Stopes and her husband Humphrey Roe funded the clinic personally and created the Society for Constructive Birth Control and Racial Progress to maintain it. They hired midwives and nurses as the staff. These women talked to patients about their marriages and families and then examined and fitted them with cervical caps designed to Stopes’s criteria. Patients were seen by a consulting doctor only when there was some medical condition that required additional expertise. Though few women came initially, by 1924 Stopes’s First Five Thousand (1925) testified to the clinic’s success. Stopes publicized the work of the clinic aggressively and saw it as a model for what she hoped would be a chain of publicly funded birth control clinics.

Other birth control clinics were founded in the years directly after the Mothers’ Clinic was founded, but not by the government. Birth control leagues began opening rival clinics, and their staffs were often critical of Stopes’s work. These physicians and birth control reformers organized their work in a more medical way, insisting that all patients must be seen by a doctor. Many also claimed that Stopes’s cervical cap was not as effective a method of contraception as the more widely used “Dutch cap,” or diaphragm. Lay and medical rivals attacked Stopes’s methods of computing success rates as unscientific and self-serving. Stopes defended her work as pure science and continued her practices unabated.

In 1927 she created the nation’s first mobile contraceptive clinic, called the Caravan Clinic, which traveled to rural northern England to aid women who could not easily reach London. A year later, the clinic was burned by Elizabeth Ellis, a Catholic opponent of Stopes’s work, but the resultant publicity enabled Stopes to gain a donation to open two clinics to replace it.

Stopes published the next clinic report, Ten Thousand Cases, in 1930. In the following decade, she expanded the clinical work by opening branches in Aberdeen (1934), Belfast (1936), Cardiff (1937), Leeds (1934), and Swansea (1943). Clinics in South Africa, Australia, and New Zealand also became affiliated with the Mothers’ Clinic. Despite this rapid growth, the Mothers’ Clinics were outpaced by the clinics of the National Birth Control Association, and by the mid- to late 1930s Stopes was no longer a leader of the national movement. Doctor-controlled contraceptive clinics became the norm in the United Kingdom.
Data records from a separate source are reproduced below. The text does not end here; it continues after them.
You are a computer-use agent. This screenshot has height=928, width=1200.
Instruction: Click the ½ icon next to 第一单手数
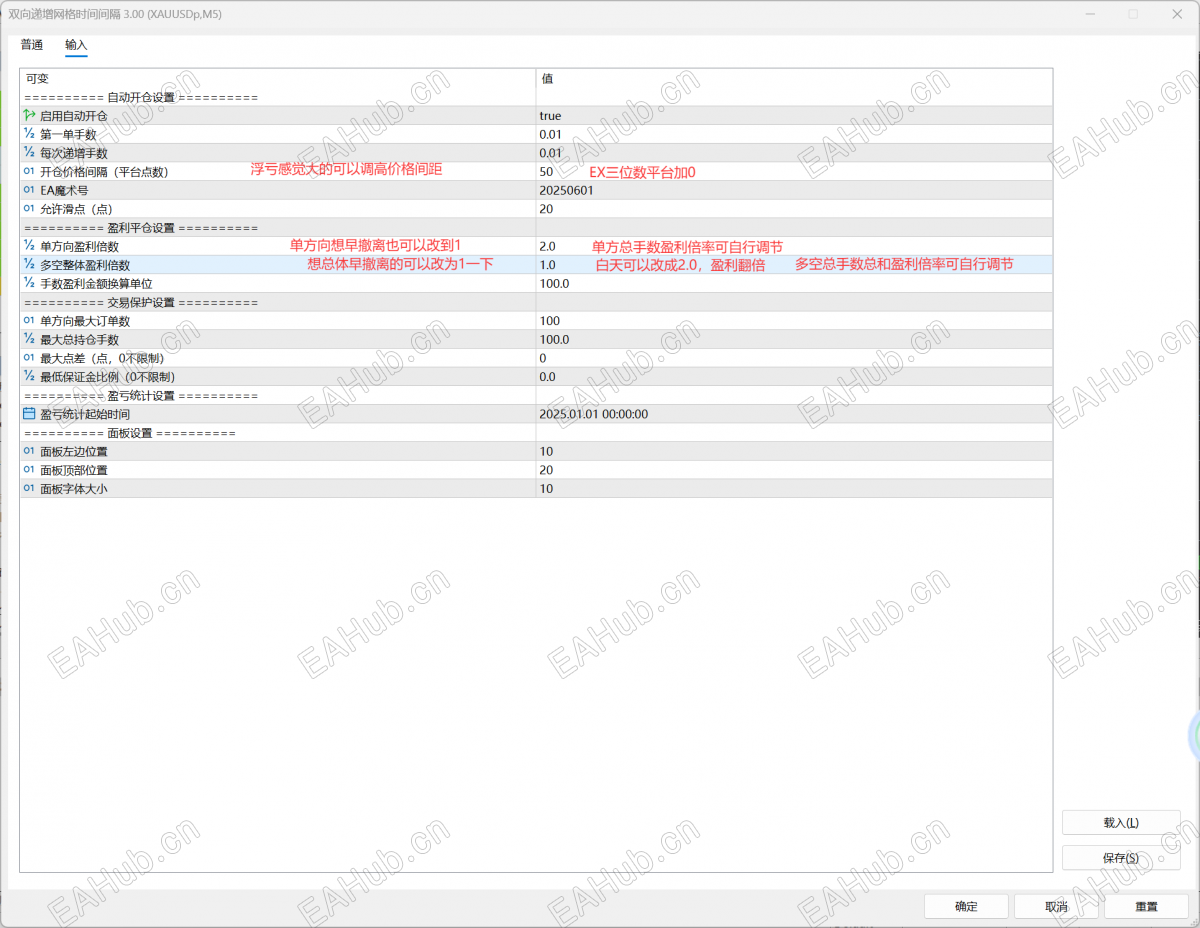(29, 134)
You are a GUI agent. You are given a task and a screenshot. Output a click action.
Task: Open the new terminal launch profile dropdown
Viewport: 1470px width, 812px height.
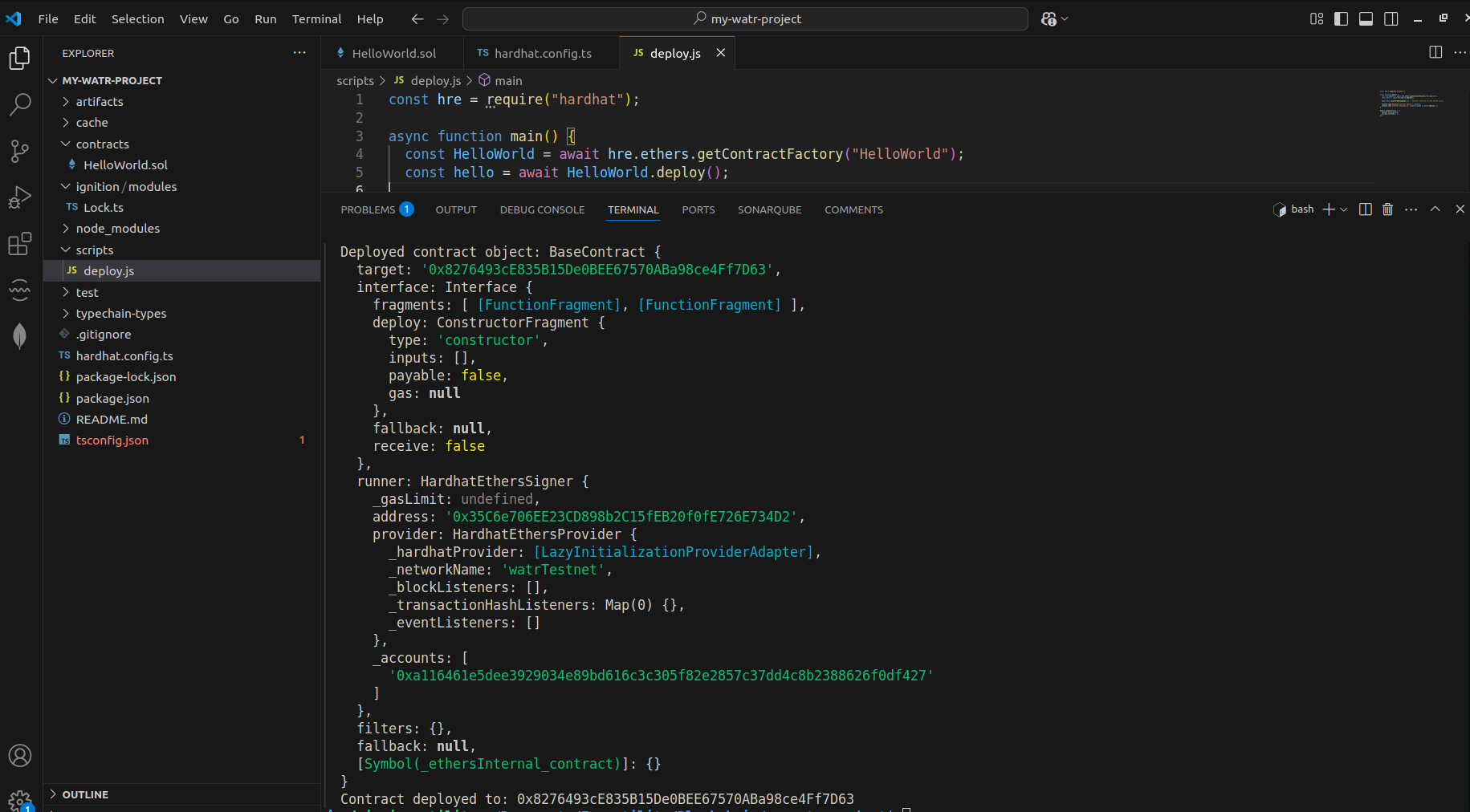click(1344, 209)
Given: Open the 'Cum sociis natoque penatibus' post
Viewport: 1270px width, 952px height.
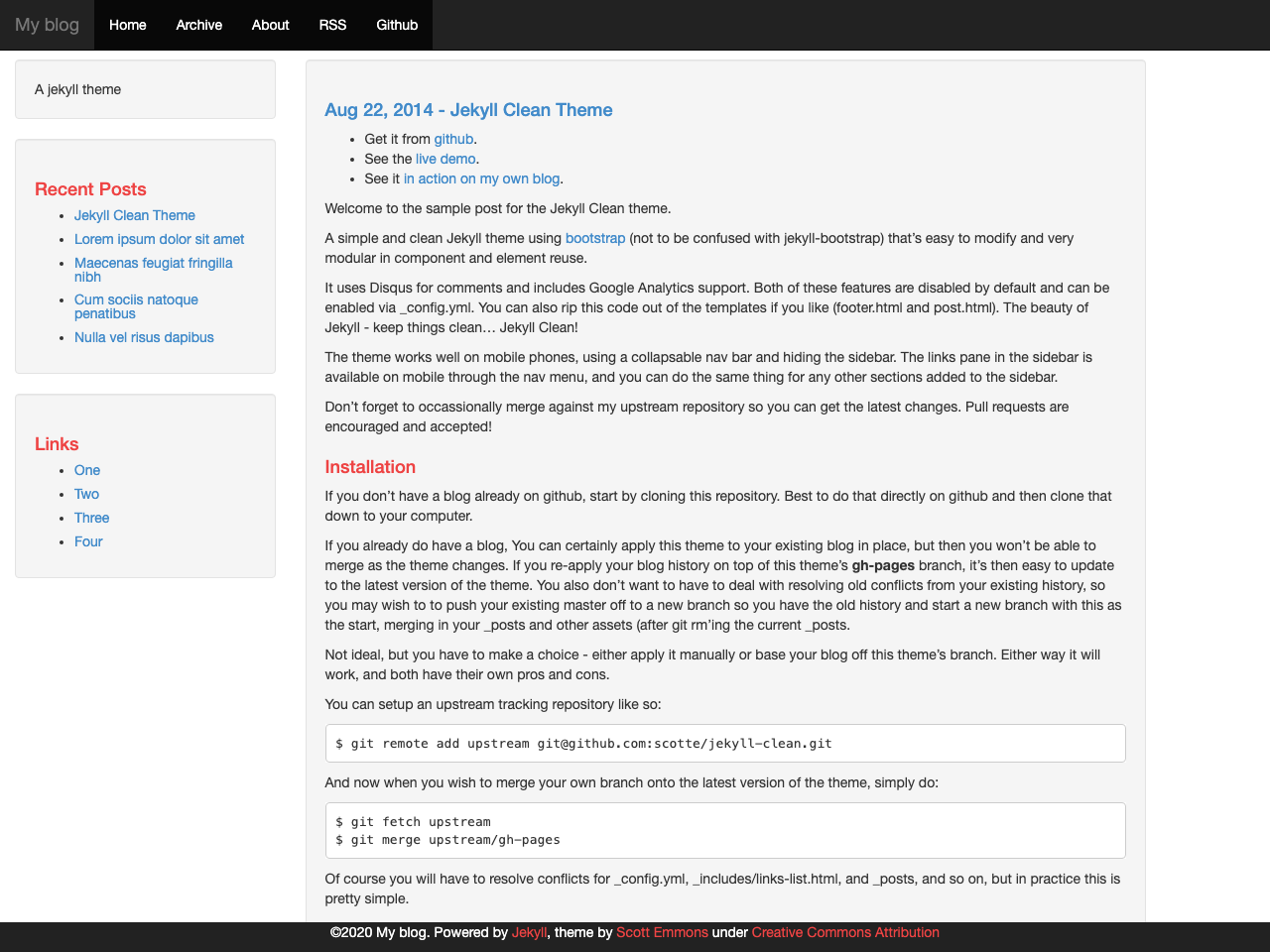Looking at the screenshot, I should (x=136, y=299).
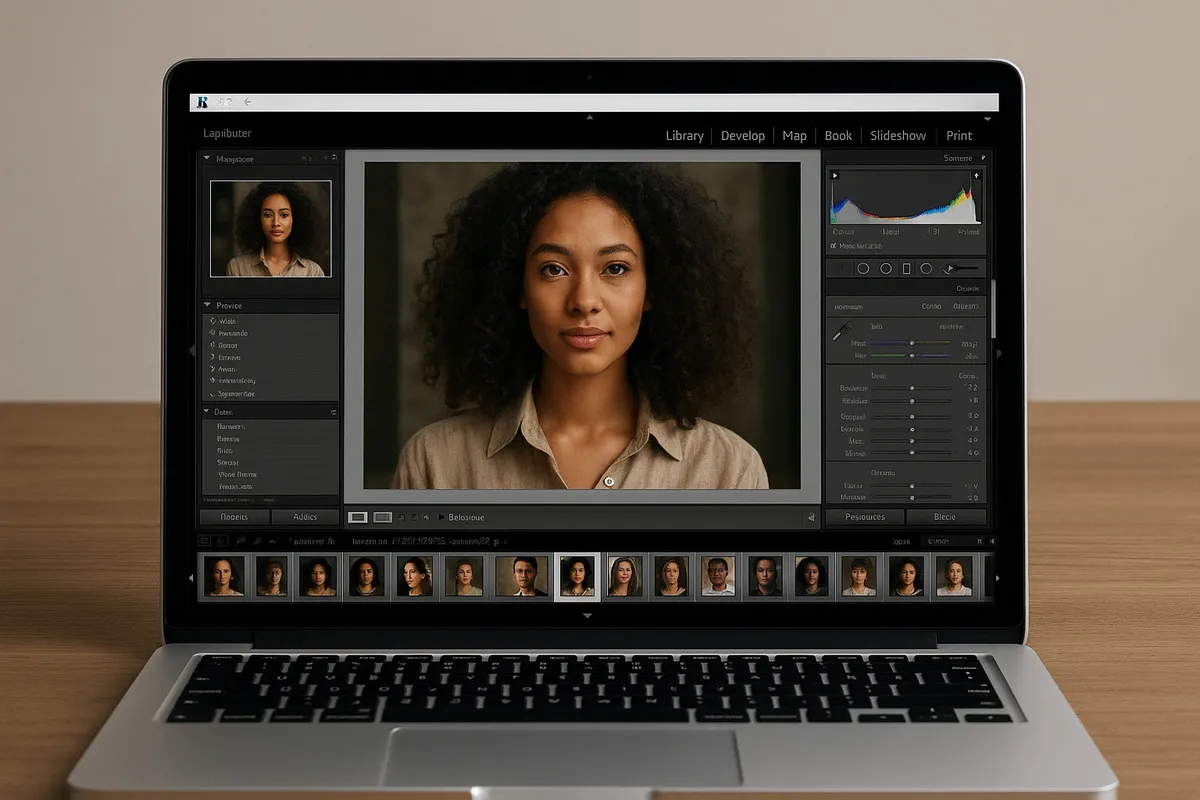The image size is (1200, 800).
Task: Toggle the shadow clipping indicator on the histogram
Action: 835,175
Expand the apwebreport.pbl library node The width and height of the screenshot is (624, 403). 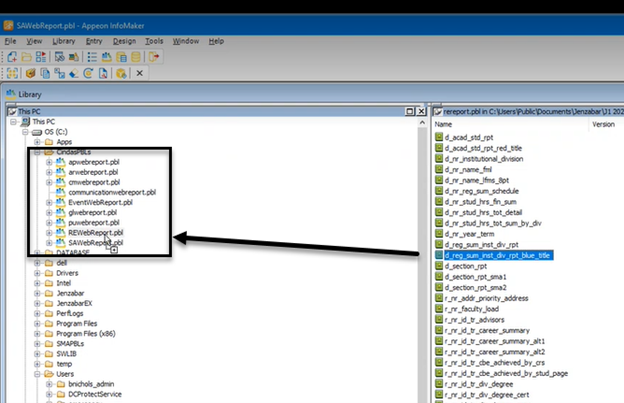(49, 161)
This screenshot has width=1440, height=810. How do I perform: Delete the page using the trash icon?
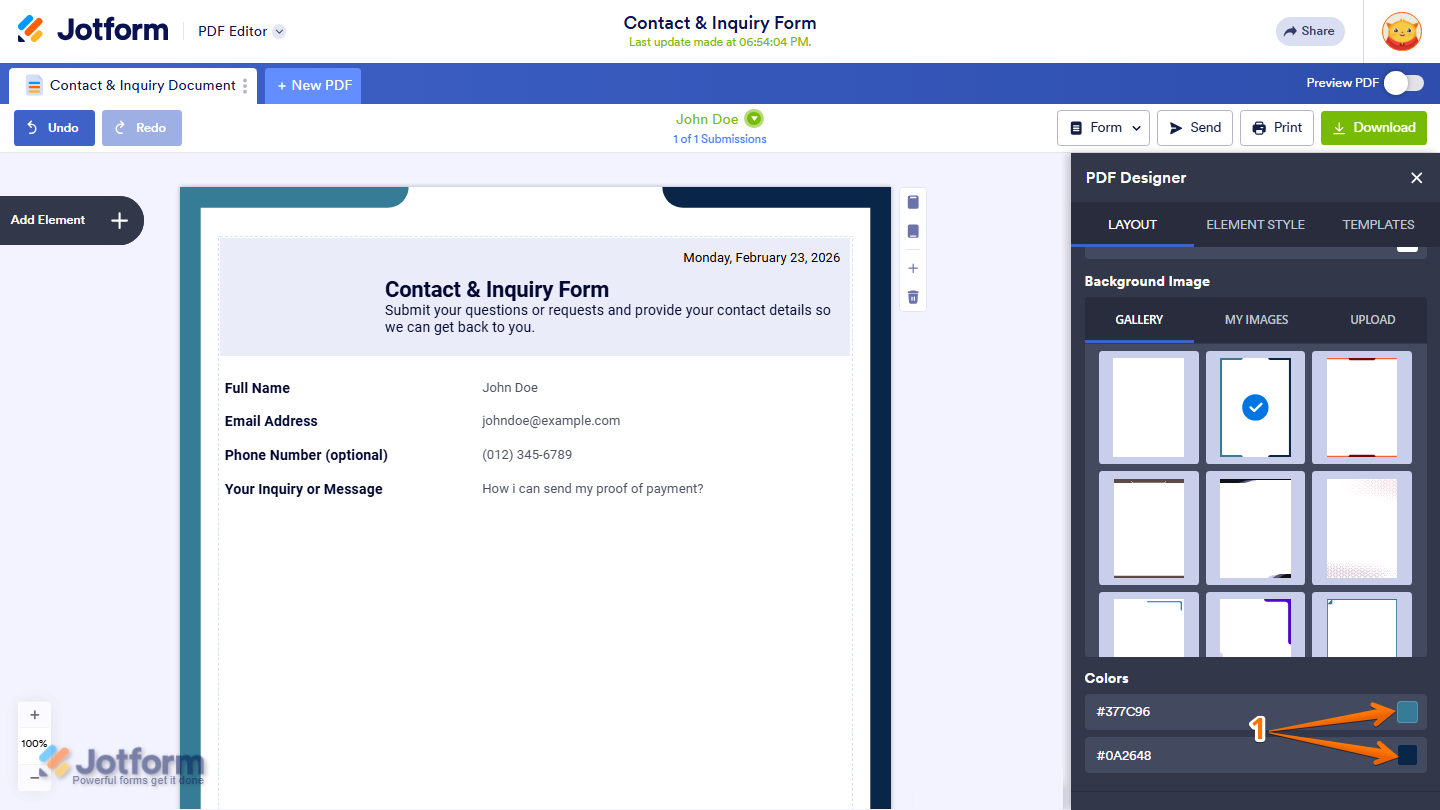[x=912, y=296]
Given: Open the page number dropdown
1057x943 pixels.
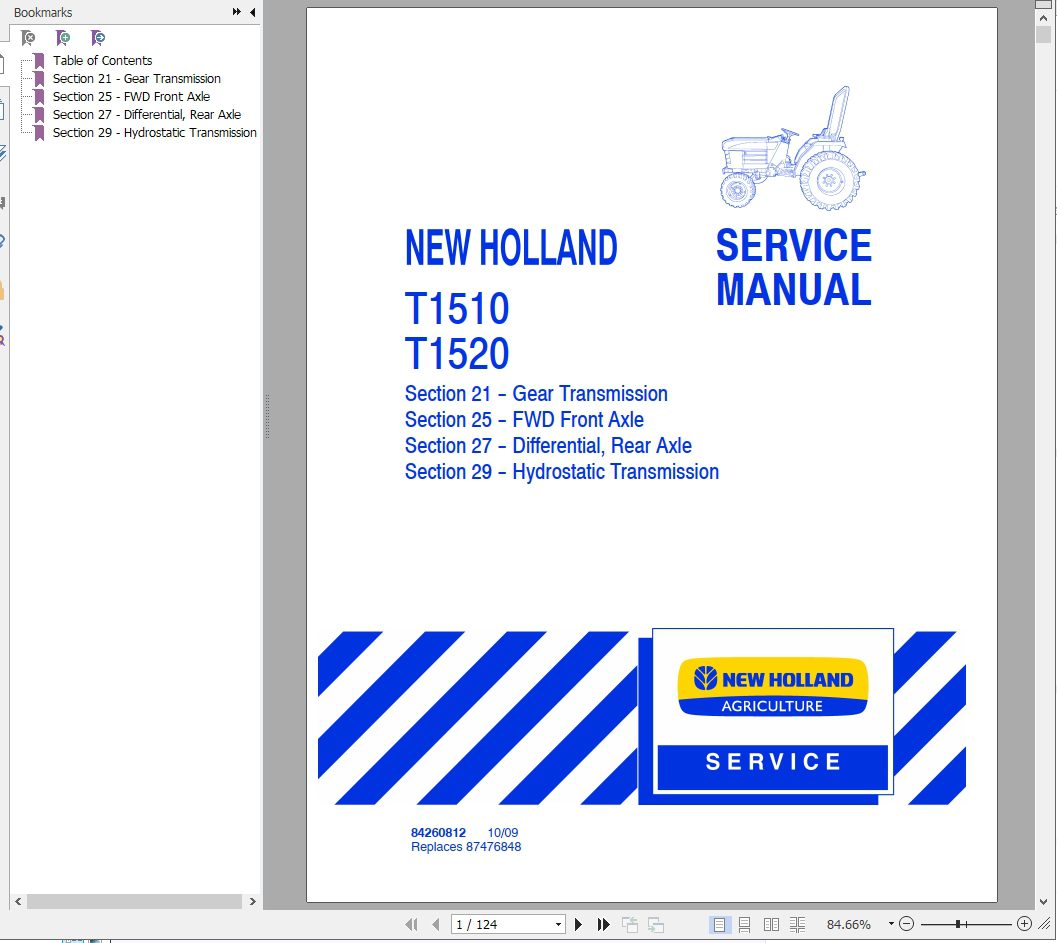Looking at the screenshot, I should (560, 923).
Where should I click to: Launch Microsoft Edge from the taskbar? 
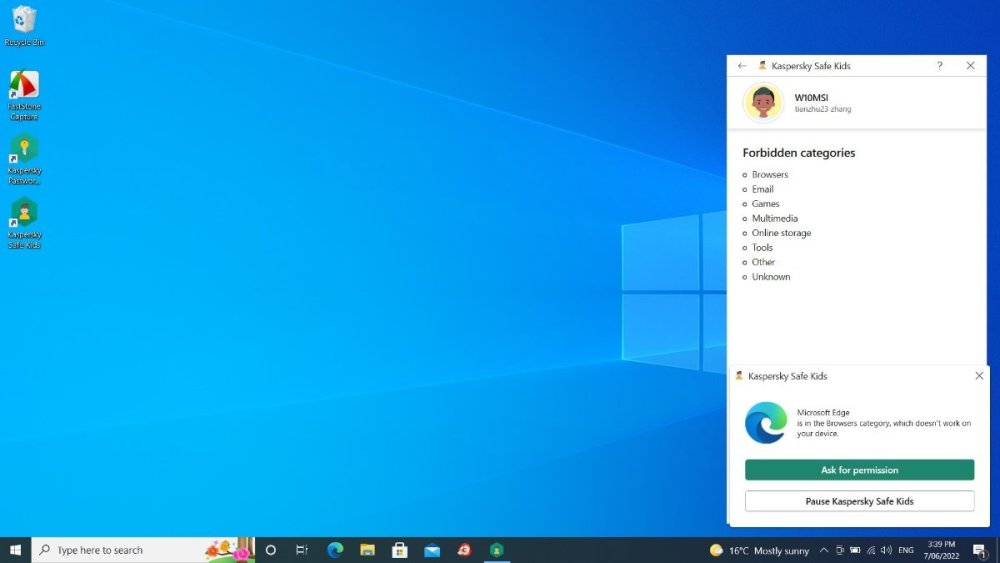(335, 550)

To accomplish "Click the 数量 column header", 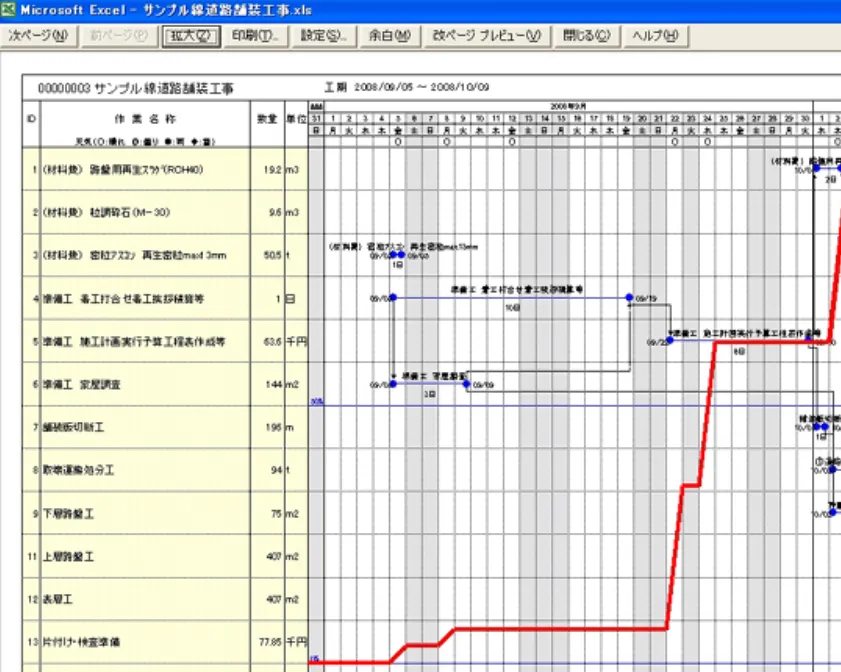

During World War II, shortages of staff and rubber hampered all birth control clinics, forcing most to suspend their work. Stopes’s Mothers’ Clinic pressed on; despite taking bomb damage twice during the 1940 blitz, it remained open. When Stopes died in 1958, she left the Mothers’ Clinic to the Eugenics Society, which ran it from 1960 to 1976. In these years contraceptive clinics underwent rapid change and, functioning through the Marie Stopes Memorial Clinic, the Eugenics Society began offering services to unmarried and young patients, as well as providing vasectomies and abortions. The Eugenics Society gave up the clinic in 1976, when the government finally took over the responsibility for contraception as part of the National Health Service. The clinic was taken over by Marie Stopes International, which continues to provide private family planning services and fosters reproductive rights around the world.

Marie Stopes’s papers, including the clinic records, are located at the British Museum and the Wellcome Institute for the History of Medicine. Several biographies have been published, none of which cover the clinic in any great depth. Stopes’s own published reports, The First Five Thousand and Ten Thousand Cases, provide the best descriptions of the clinic and its work.